§ What you need to do:
For this exercise, write each entry below out precisely and omit the pictures.

>>>

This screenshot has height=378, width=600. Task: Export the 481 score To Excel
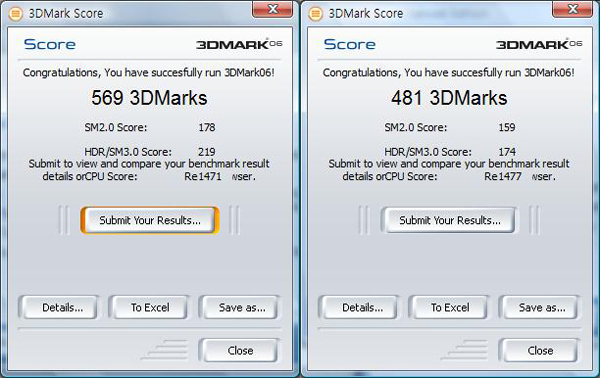pyautogui.click(x=450, y=307)
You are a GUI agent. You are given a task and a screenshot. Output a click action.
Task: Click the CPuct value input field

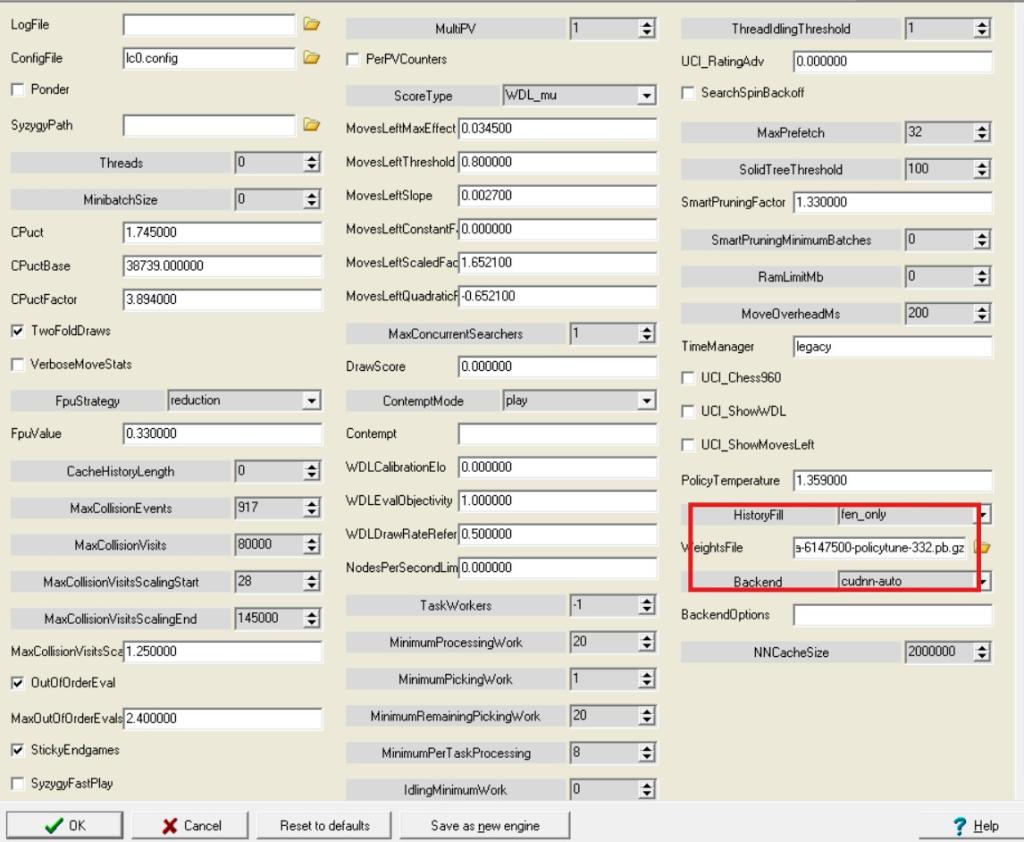(222, 232)
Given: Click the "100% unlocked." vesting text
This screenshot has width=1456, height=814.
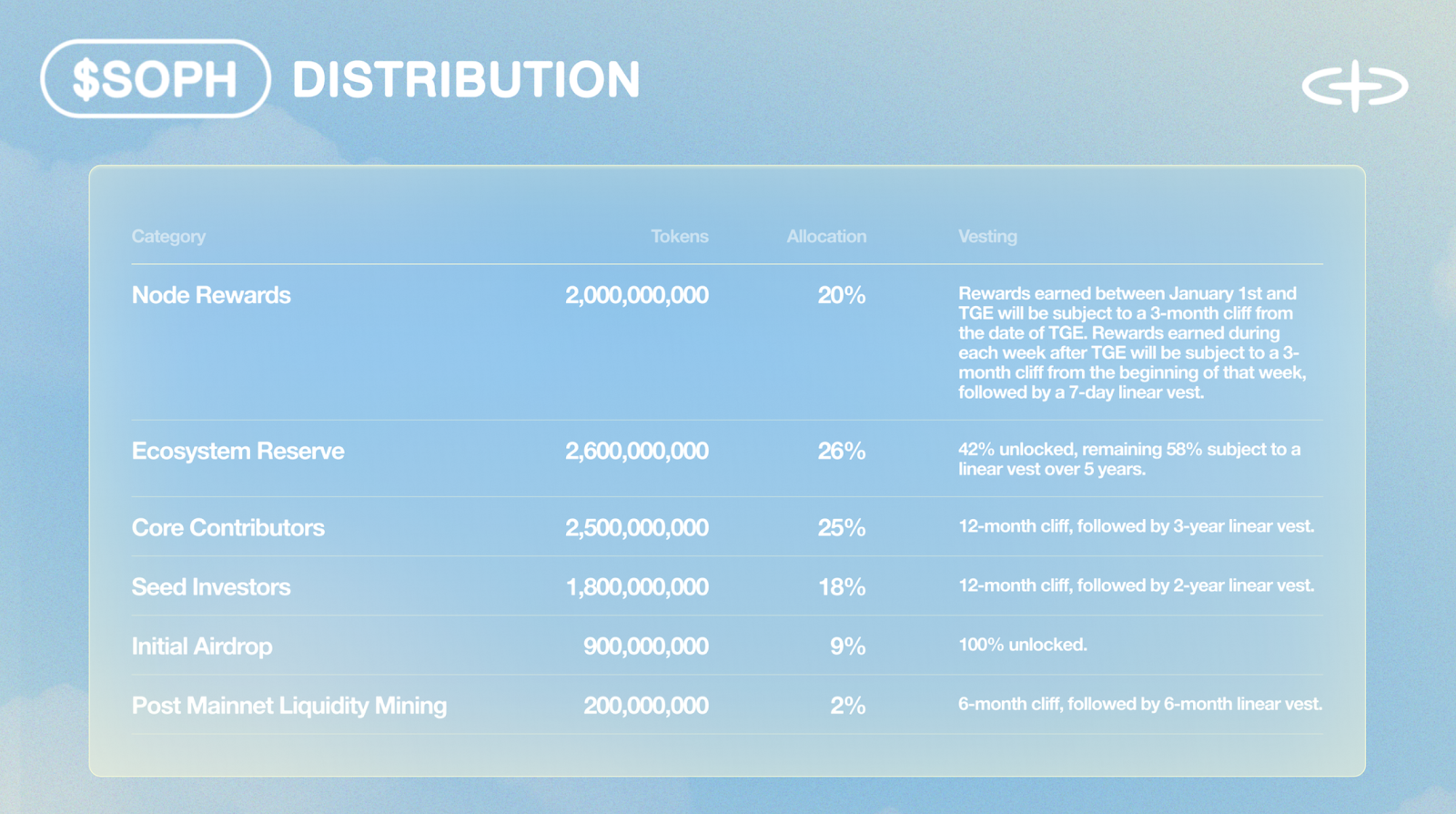Looking at the screenshot, I should (x=1022, y=645).
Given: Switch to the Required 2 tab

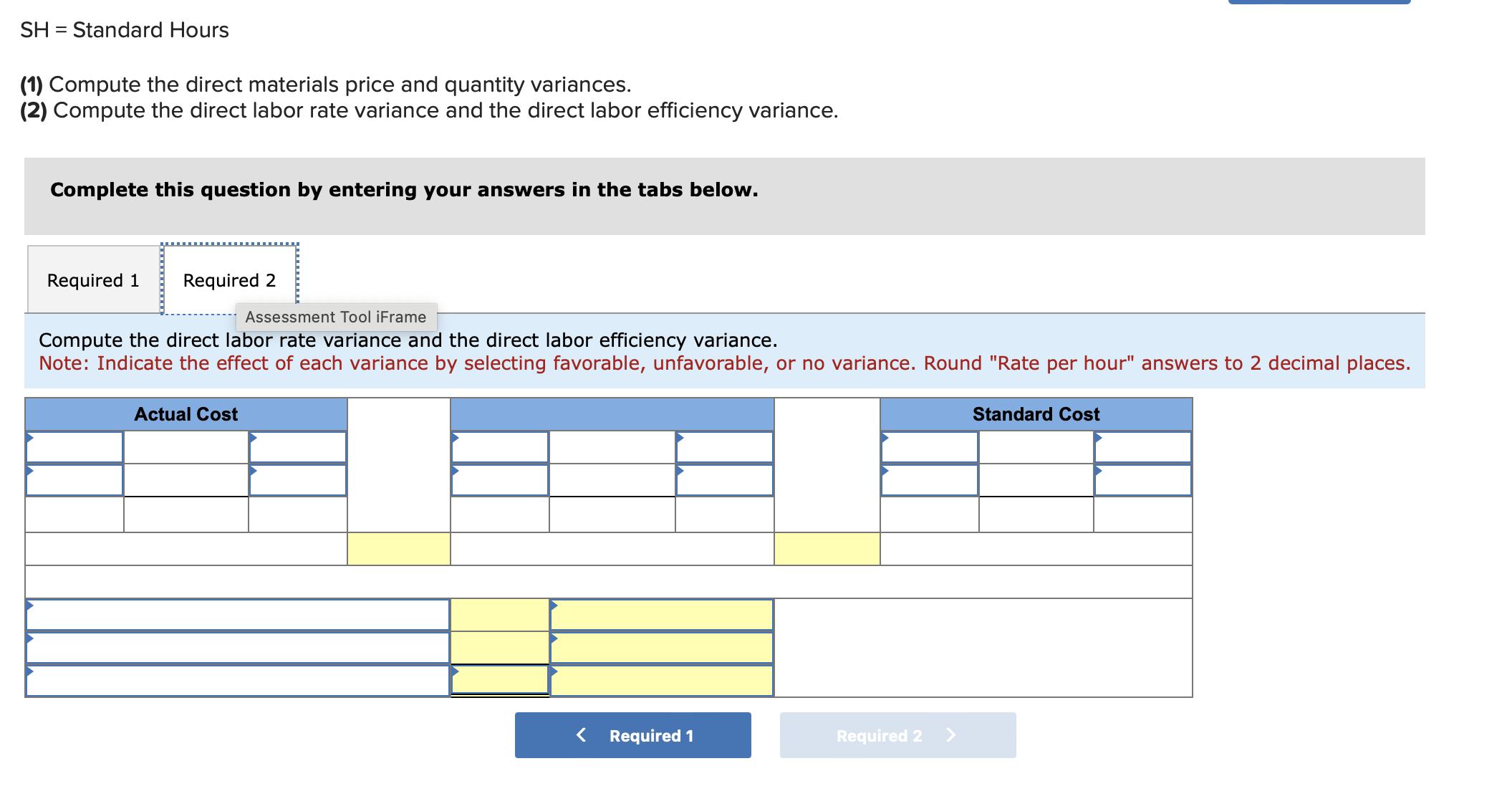Looking at the screenshot, I should [229, 279].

<<<

§ Answer for this exercise:
This screenshot has height=378, width=600. Task: Export the 481 score To Excel
pyautogui.click(x=450, y=307)
You are a GUI agent. You are given a task and a screenshot. Output a click action.
Task: Click the CPuct value input field

(222, 232)
Given: Click the "100% unlocked." vesting text
This screenshot has width=1456, height=814.
Looking at the screenshot, I should (x=1022, y=645).
Given: Switch to the Required 2 tab

Looking at the screenshot, I should [229, 279].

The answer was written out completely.